» **Try it**
Work out how many lines below hold the string "rankings" and state only that figure.

» **Given entries**
↓
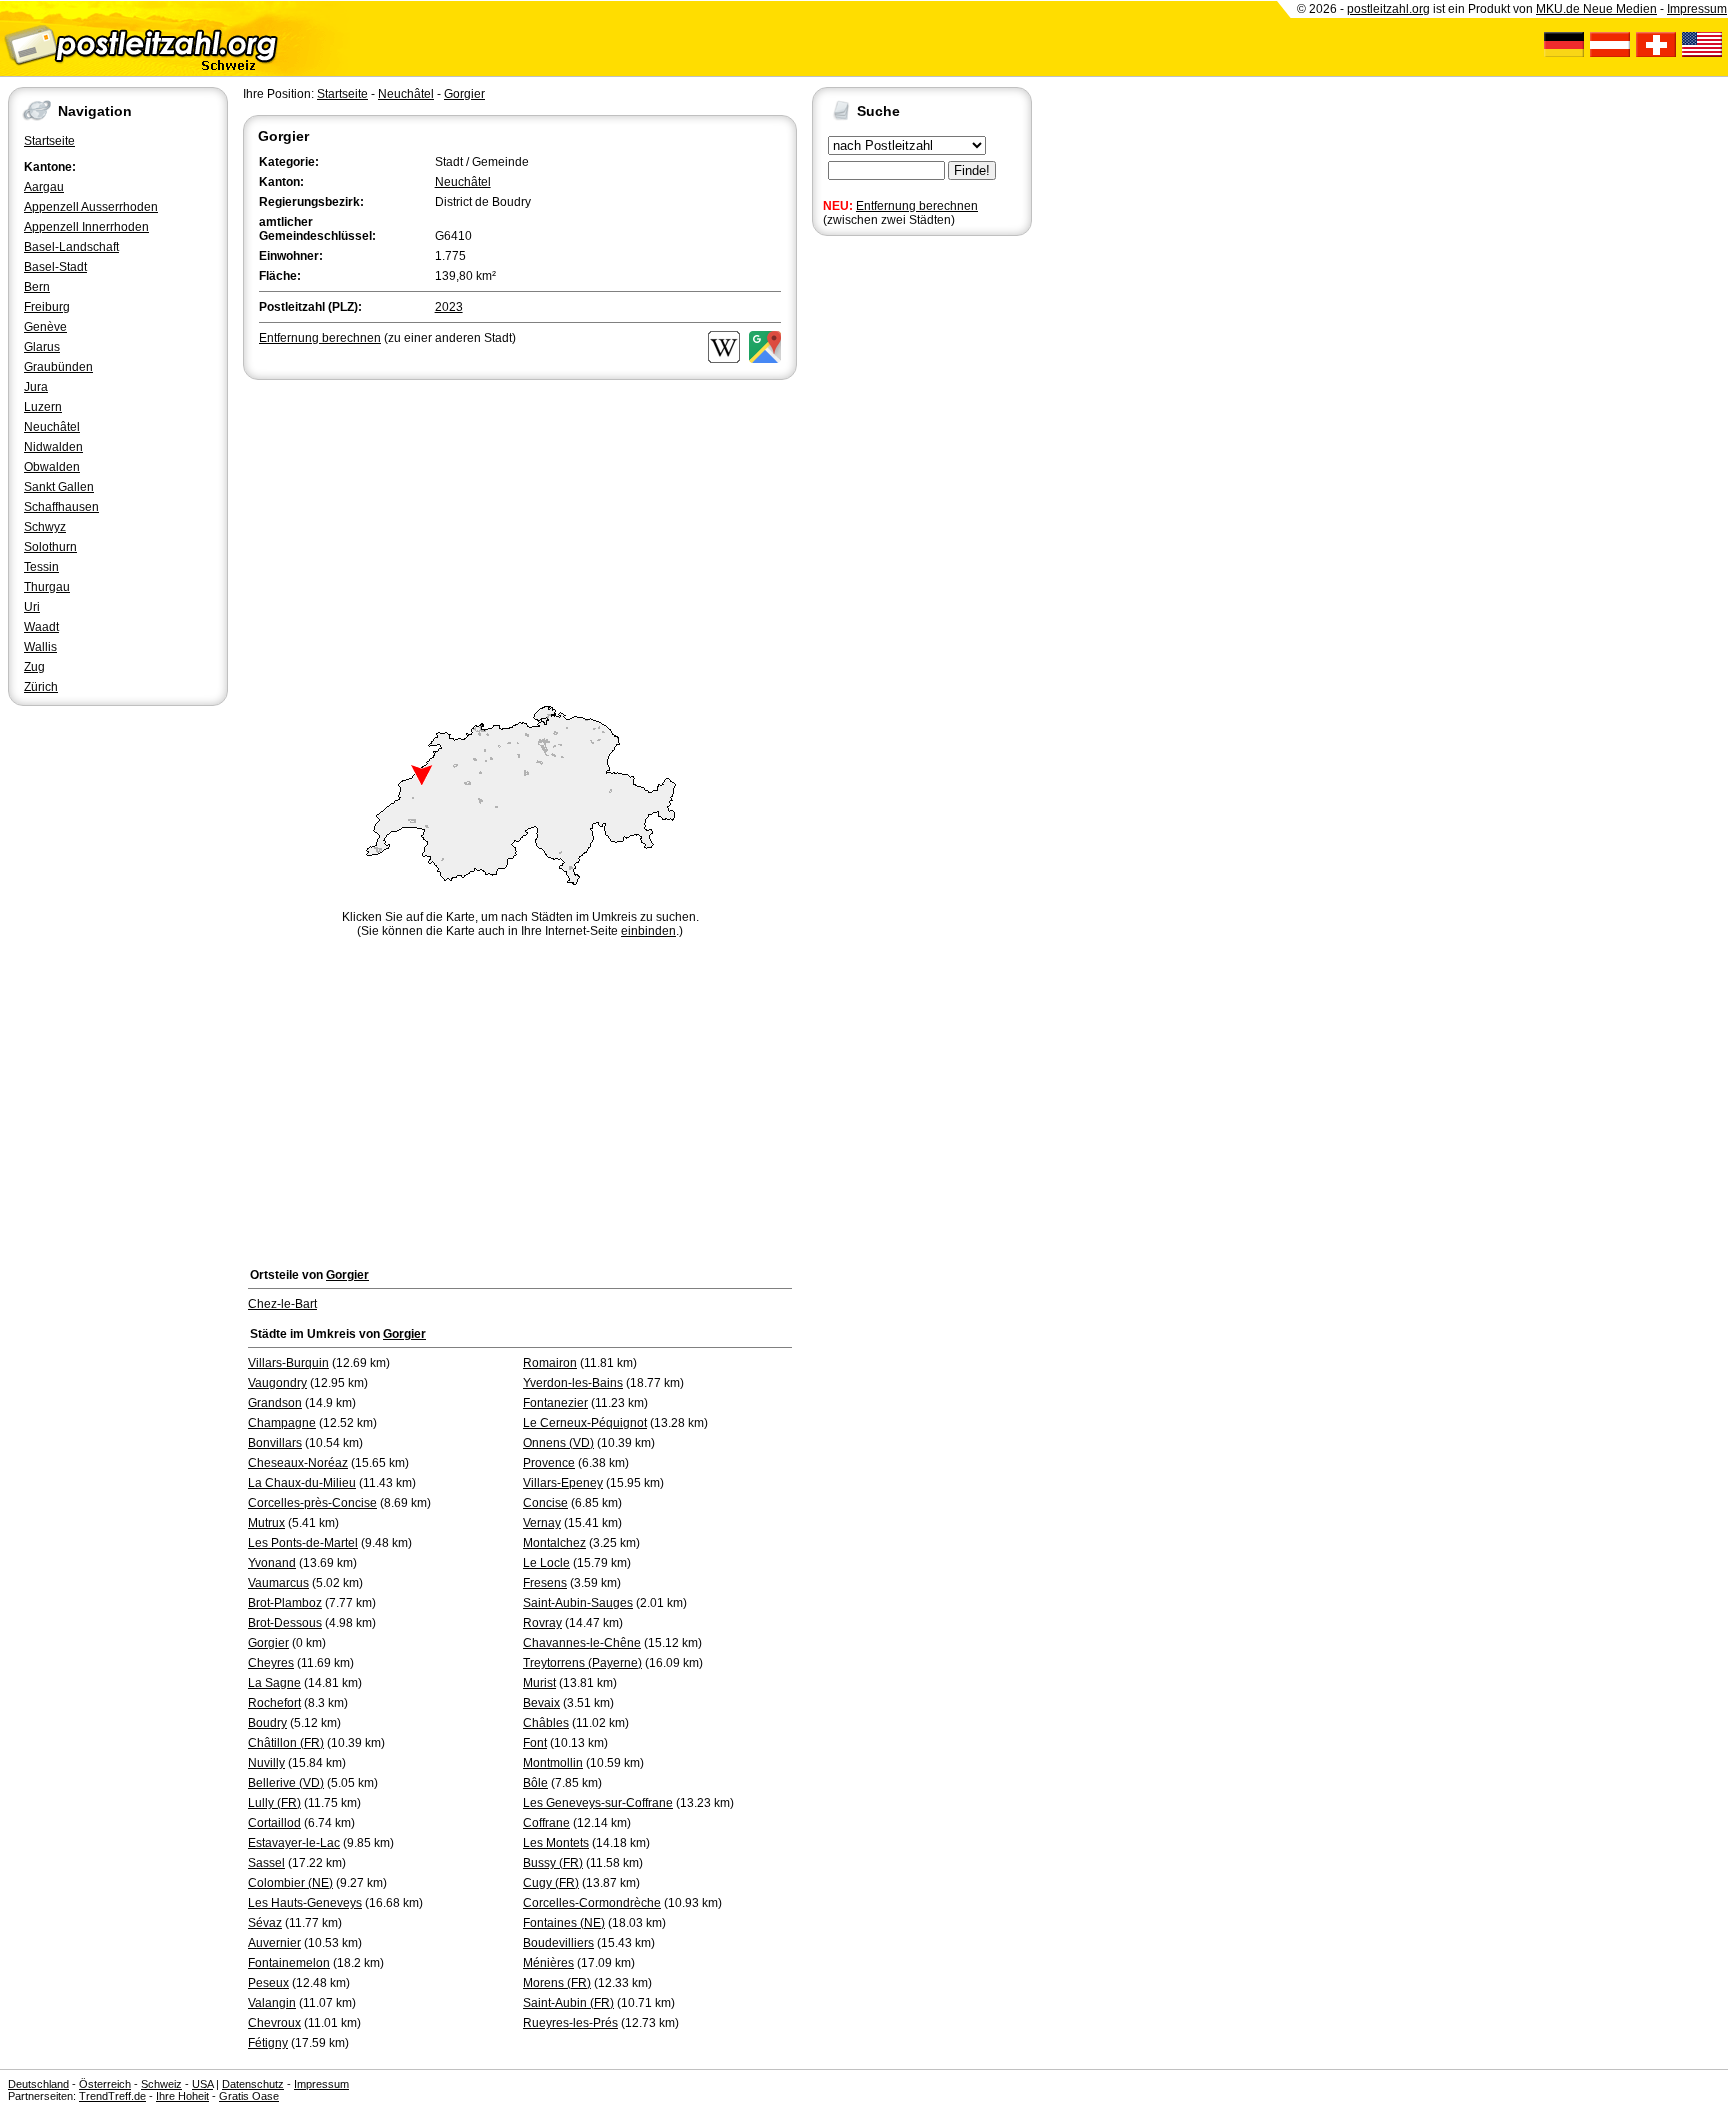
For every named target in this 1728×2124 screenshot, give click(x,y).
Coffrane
↑
↓
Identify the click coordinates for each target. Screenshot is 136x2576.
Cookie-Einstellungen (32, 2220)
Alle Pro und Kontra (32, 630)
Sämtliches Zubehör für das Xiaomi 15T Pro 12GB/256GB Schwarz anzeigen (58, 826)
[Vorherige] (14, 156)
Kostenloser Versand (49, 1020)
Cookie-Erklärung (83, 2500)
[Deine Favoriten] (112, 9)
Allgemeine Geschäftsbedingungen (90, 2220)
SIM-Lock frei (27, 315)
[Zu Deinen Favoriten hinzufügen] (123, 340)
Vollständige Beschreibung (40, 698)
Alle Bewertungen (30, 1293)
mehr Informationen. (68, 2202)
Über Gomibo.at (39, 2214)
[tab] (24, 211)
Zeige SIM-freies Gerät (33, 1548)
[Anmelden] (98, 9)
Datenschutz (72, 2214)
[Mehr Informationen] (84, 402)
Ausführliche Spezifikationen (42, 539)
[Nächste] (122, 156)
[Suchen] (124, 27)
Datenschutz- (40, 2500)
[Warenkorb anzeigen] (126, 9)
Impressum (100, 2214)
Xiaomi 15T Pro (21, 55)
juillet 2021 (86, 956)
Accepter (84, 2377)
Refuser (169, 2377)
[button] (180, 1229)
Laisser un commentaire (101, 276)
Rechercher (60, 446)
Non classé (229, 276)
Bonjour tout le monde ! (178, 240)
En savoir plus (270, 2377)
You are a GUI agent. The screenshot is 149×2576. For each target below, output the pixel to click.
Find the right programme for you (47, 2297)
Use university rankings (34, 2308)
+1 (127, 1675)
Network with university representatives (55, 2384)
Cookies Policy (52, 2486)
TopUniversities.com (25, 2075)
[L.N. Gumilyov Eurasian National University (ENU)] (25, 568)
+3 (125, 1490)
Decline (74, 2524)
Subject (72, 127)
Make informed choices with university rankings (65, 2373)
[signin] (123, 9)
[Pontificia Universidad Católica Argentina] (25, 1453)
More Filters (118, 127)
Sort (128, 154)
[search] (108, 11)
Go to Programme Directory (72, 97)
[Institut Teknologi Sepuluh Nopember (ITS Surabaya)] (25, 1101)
↑
↓
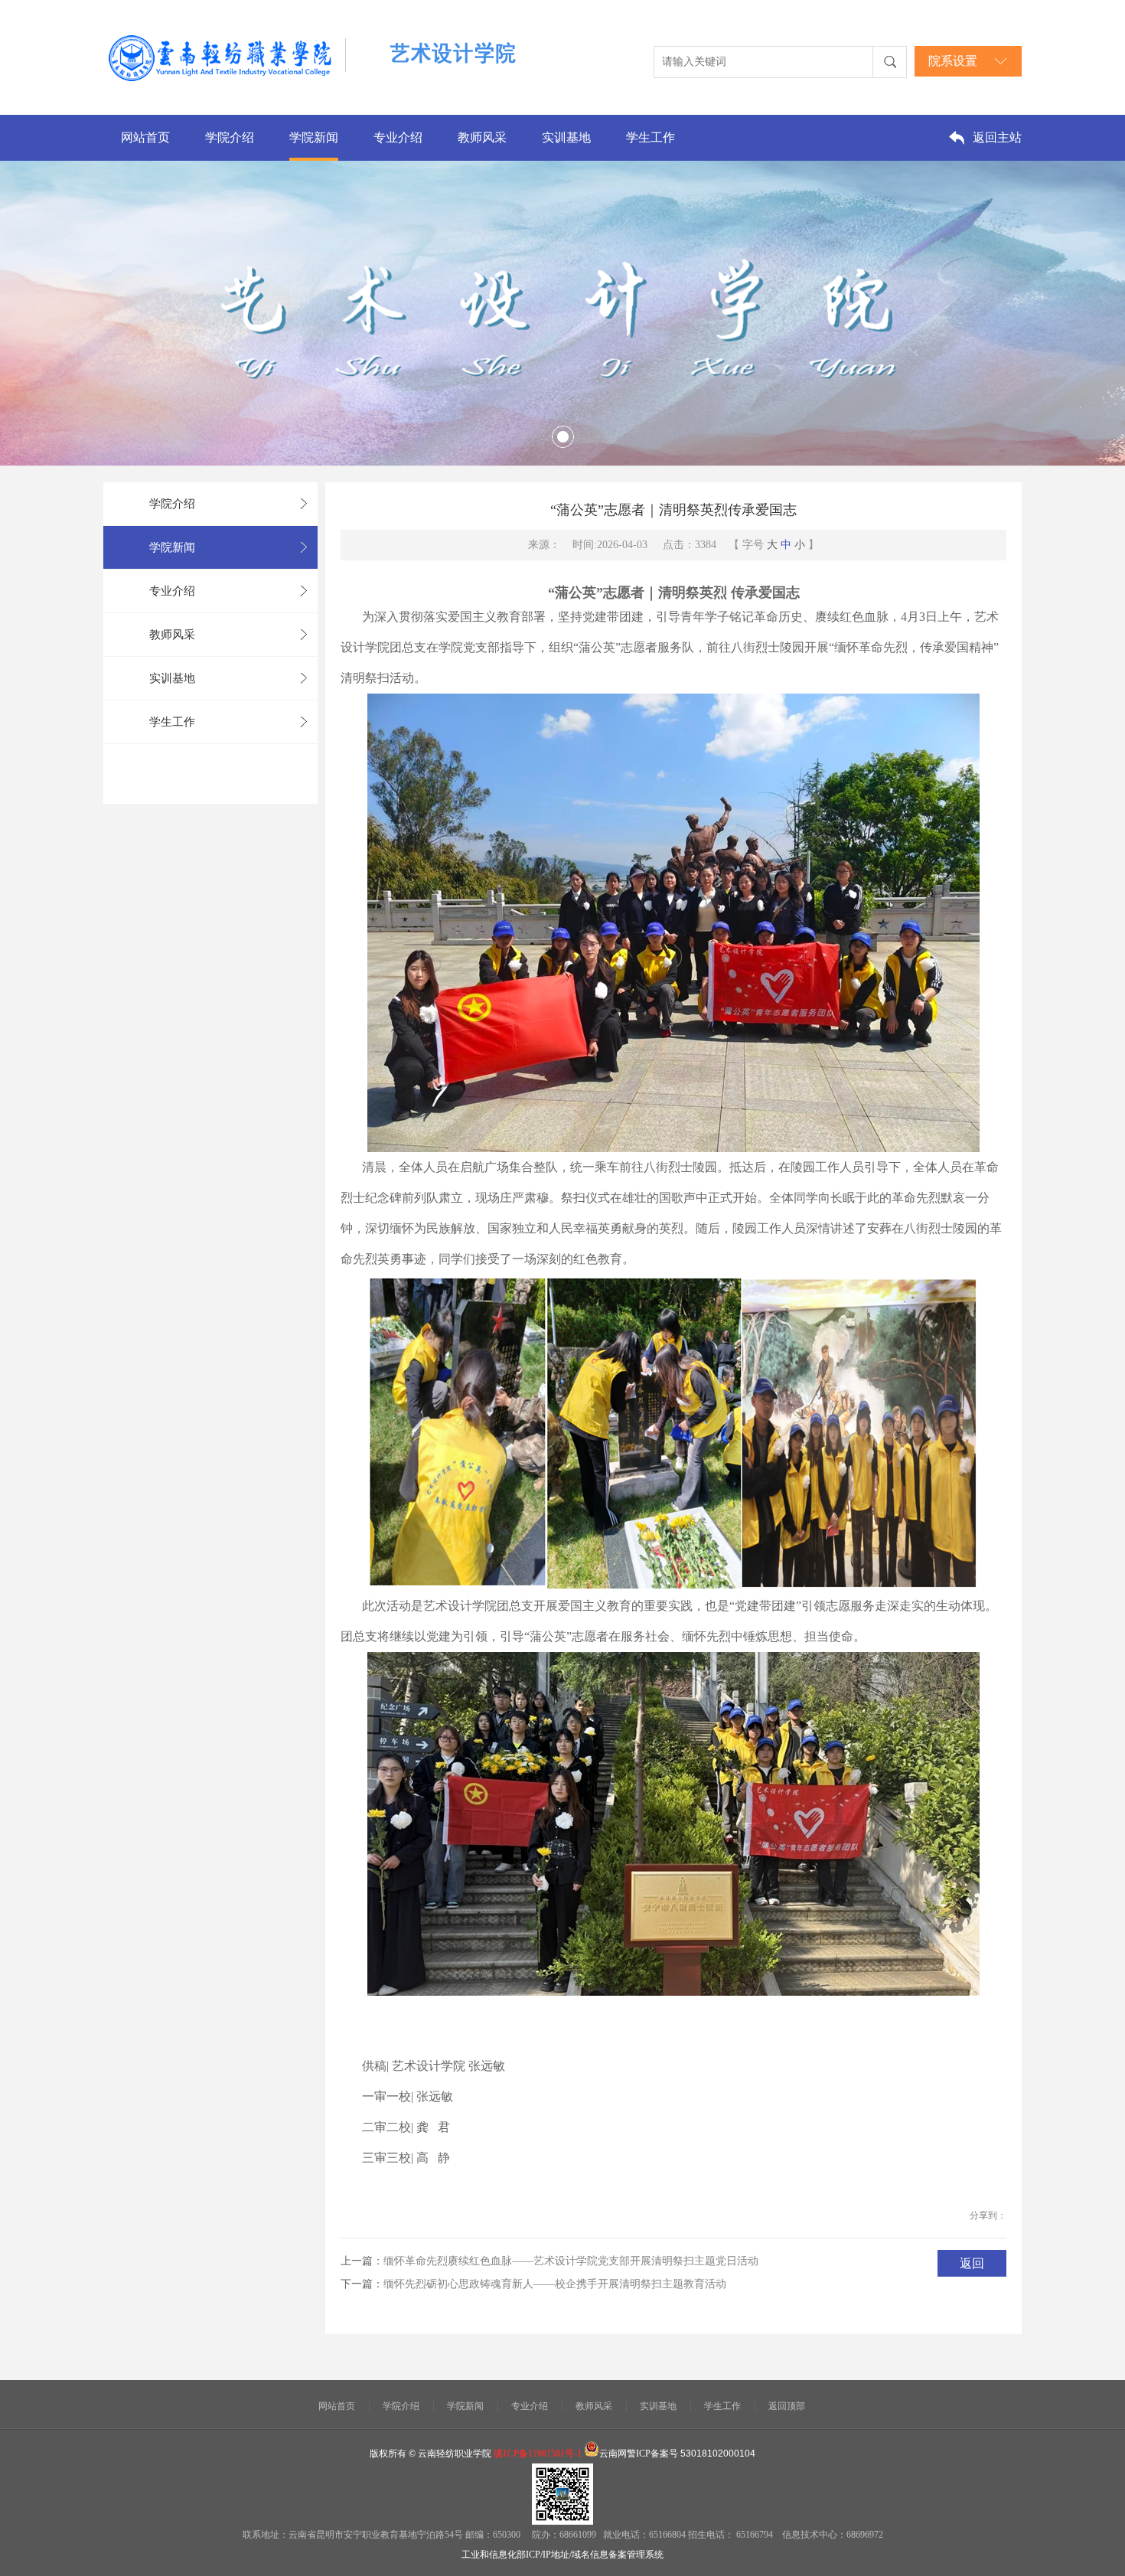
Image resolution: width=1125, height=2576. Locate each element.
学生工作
↑
» **Result below**
2